The old technology is not up to the task. A new cost reduction approach is needed. Retail banking, which accounts for half the cost in many regional banks, can illustrate the point. In the past, retail bankers have tried to serve consumers with a standard menu of sales and service transactions because they had a limited understanding of differences in customer behavior and preferences. The result is many dislocations among the cost of service transactions, product pricing, and value perceived by customers.

The new approach, however, identifies dislocations among revenue and cost-to-serve by customer. It also combines customer profit information with insights about customer needs, attitudes, and behaviors to align cost with perceived value.

profitability skews

The first step in addressing the problem is to identify and understand customer revenue and cost dislocations that underlie profitability skews.

The most profitable 20 percent of customers have an ER around 30 percent. This revenue-to-cost ratio is not sustainable. The bank will need to provide more value through rate or service to keep the customer. The ER will decline, but cost to replace lost customers should decline as well.

The least profitable 30 percent of customers have an ER around 190 percent. This group uses a lot more service than it is willing to pay for. The middle 50 percent are also a challenge, with an ER of 60 percent.

To serve these last two groups profitably, the bank must redesign the business system to deliver services customers value through streamlined distribution. Pricing must also motivate customers to use efficient channels.

First Manhattan Consulting Group (FMCG) has found that banks can use profitability information and insights from behavior analysis and research to design and test products and delivery systems within customer's affordability. This Customer Knowledge Based (CKB) cost alignment approach has four components:

Identify sales and service transactions required to meet each customer objective and define the cost of each based on the type of interaction, activities required and resources used. The impact of staff support and back office transactions must also be addressed.

Calculate customer profitability, combining data about products used, volume, margins, transaction levels, and transaction cost by distribution channel, and other costs.

Build on behavior insights and research about preferences to develop value propositions that align customers' perceptions of value and profit potential with cost to serve.

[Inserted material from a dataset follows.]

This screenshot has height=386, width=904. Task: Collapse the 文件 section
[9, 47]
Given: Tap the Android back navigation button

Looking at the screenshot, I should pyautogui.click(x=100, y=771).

Eliminate features customers do not value, e.g., returning paid checks, while adding features that reduce cost, such as an ACH draft to collect a loan payment. Tailor service levels to a customer's willingness to pay and configure the distribution system to meet the needs customers value cost effectively.

This step may require a "clean street" redesign of the system since many customers in the bottom half of the profitability scale do not value and will not pay for more than essential banking services.

Test each alternative, through research or a controlled market test, to confirm how customers react to the new value proposition, and tune it up as required.

The improved value-cost alignment should also improve customer retention, avoiding the cost of attrition and building new relationships.

Productivity Gains

FMCG's experience shows this approach can cut costs, and improve productivity up to 10 ER points. In this case, the cost of retention efforts raises the ER from 30 percent to 35 percent for the best 20 percent of customers; reconfigured delivery and pricing improve the bottom third's ER from 190 percent to 80 percent through lowered cost to serve and moderate revenue gains; and service delivery to the middle deciles can be redesigned to reduce cost by 20 percent and drop the ER from 60 percent to 48 percent.

The unit goes from a 55 percent to a 45 percent ER. As part of a typical regional bank that achieved an ER of 55 percent through traditional cost fixes, its ER would drop to 49 percent through customer value optimization in its retail business alone.

Our concerned CEO can now breathe a little easier.

Rodgers L. Harper is managing vice president of First Manhattan Consulting Group.